_What you are asked to do_:
Repeat each entry below exactly as it stands.

Saved entries
▼

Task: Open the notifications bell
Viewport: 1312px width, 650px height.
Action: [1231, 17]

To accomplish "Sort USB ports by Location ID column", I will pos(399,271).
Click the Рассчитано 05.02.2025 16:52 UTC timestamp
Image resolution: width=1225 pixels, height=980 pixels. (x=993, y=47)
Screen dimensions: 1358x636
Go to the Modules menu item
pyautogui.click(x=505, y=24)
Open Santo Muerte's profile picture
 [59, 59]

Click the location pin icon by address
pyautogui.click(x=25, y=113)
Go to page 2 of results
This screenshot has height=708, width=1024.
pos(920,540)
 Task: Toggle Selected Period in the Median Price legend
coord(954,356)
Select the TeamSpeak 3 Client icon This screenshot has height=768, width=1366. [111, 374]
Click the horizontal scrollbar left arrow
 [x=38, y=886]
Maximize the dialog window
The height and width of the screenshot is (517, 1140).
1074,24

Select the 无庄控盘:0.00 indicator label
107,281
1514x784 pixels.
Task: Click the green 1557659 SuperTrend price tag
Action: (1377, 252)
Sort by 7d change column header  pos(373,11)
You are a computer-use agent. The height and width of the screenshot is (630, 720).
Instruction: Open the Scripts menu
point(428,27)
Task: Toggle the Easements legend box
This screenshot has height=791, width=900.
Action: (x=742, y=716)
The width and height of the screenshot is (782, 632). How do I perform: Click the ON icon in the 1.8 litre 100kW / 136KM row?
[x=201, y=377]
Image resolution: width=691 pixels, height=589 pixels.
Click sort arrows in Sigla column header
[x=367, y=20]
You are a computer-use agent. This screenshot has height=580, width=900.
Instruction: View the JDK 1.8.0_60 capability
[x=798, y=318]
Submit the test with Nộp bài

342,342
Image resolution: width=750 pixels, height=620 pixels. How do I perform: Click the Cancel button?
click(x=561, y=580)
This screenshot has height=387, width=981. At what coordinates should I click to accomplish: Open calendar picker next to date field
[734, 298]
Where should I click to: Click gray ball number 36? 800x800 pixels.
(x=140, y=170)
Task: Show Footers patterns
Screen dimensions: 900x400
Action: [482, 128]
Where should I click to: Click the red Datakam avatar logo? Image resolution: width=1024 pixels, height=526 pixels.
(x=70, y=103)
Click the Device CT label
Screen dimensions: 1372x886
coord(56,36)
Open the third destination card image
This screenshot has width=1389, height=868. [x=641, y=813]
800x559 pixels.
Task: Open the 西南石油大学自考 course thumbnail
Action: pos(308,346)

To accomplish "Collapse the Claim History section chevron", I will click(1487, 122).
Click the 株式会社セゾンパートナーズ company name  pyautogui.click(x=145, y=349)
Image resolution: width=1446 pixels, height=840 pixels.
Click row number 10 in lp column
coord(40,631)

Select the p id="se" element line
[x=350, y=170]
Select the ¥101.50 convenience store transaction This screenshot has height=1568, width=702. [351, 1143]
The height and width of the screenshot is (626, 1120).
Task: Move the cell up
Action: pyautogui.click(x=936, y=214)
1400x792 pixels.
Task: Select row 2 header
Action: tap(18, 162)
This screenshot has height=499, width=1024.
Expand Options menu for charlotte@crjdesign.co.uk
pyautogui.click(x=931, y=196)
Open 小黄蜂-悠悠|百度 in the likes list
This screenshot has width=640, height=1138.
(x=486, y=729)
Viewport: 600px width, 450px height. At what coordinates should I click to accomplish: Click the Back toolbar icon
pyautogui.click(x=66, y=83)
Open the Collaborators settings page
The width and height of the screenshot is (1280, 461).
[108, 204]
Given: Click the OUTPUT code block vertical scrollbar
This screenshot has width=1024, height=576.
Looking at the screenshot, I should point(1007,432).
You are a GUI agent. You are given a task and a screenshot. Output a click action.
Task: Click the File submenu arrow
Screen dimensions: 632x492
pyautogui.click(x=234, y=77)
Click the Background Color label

▲

_Completed exercise_:
Task: Open the notifications bell
Viewport: 1312px width, 650px height.
Action: [1231, 17]

To accomplish "Sort USB ports by Location ID column", I will pos(399,271).
Click the Рассчитано 05.02.2025 16:52 UTC timestamp
Image resolution: width=1225 pixels, height=980 pixels. (x=993, y=47)
Screen dimensions: 1358x636
Go to the Modules menu item
pyautogui.click(x=505, y=24)
Open Santo Muerte's profile picture
 [59, 59]

Click the location pin icon by address
pyautogui.click(x=25, y=113)
Go to page 2 of results
This screenshot has height=708, width=1024.
pos(920,540)
 Task: Toggle Selected Period in the Median Price legend
coord(954,356)
Select the TeamSpeak 3 Client icon This screenshot has height=768, width=1366. [111, 374]
Click the horizontal scrollbar left arrow
 [x=38, y=886]
Maximize the dialog window
The height and width of the screenshot is (517, 1140).
1074,24

Select the 无庄控盘:0.00 indicator label
107,281
1514x784 pixels.
Task: Click the green 1557659 SuperTrend price tag
Action: (1377, 252)
Sort by 7d change column header  pos(373,11)
You are a computer-use agent. The height and width of the screenshot is (630, 720).
Instruction: Open the Scripts menu
point(428,27)
Task: Toggle the Easements legend box
This screenshot has height=791, width=900.
Action: (x=742, y=716)
The width and height of the screenshot is (782, 632). How do I perform: Click the ON icon in the 1.8 litre 100kW / 136KM row?
[x=201, y=377]
Image resolution: width=691 pixels, height=589 pixels.
Click sort arrows in Sigla column header
[x=367, y=20]
You are a computer-use agent. This screenshot has height=580, width=900.
Instruction: View the JDK 1.8.0_60 capability
[x=798, y=318]
Submit the test with Nộp bài

342,342
Image resolution: width=750 pixels, height=620 pixels. How do I perform: Click the Cancel button?
click(x=561, y=580)
This screenshot has height=387, width=981. At what coordinates should I click to accomplish: Open calendar picker next to date field
[734, 298]
Where should I click to: Click gray ball number 36? 800x800 pixels.
(x=140, y=170)
Task: Show Footers patterns
Screen dimensions: 900x400
Action: [482, 128]
Where should I click to: Click the red Datakam avatar logo? Image resolution: width=1024 pixels, height=526 pixels.
(x=70, y=103)
Click the Device CT label
Screen dimensions: 1372x886
coord(56,36)
Open the third destination card image
This screenshot has width=1389, height=868. [x=641, y=813]
800x559 pixels.
Task: Open the 西南石油大学自考 course thumbnail
Action: pos(308,346)

To accomplish "Collapse the Claim History section chevron", I will click(1487, 122).
Click the 株式会社セゾンパートナーズ company name  pyautogui.click(x=145, y=349)
Image resolution: width=1446 pixels, height=840 pixels.
Click row number 10 in lp column
coord(40,631)

Select the p id="se" element line
[x=350, y=170]
Select the ¥101.50 convenience store transaction This screenshot has height=1568, width=702. [351, 1143]
The height and width of the screenshot is (626, 1120).
Task: Move the cell up
Action: pyautogui.click(x=936, y=214)
1400x792 pixels.
Task: Select row 2 header
Action: tap(18, 162)
This screenshot has height=499, width=1024.
Expand Options menu for charlotte@crjdesign.co.uk
pyautogui.click(x=931, y=196)
Open 小黄蜂-悠悠|百度 in the likes list
This screenshot has width=640, height=1138.
(x=486, y=729)
Viewport: 600px width, 450px height. At what coordinates should I click to accomplish: Click the Back toolbar icon
pyautogui.click(x=66, y=83)
Open the Collaborators settings page
The width and height of the screenshot is (1280, 461).
[108, 204]
Given: Click the OUTPUT code block vertical scrollbar
This screenshot has width=1024, height=576.
Looking at the screenshot, I should point(1007,432).
You are a GUI agent. You are given a task and a screenshot. Output a click action.
Task: Click the File submenu arrow
Screen dimensions: 632x492
pyautogui.click(x=234, y=77)
Click the Background Color label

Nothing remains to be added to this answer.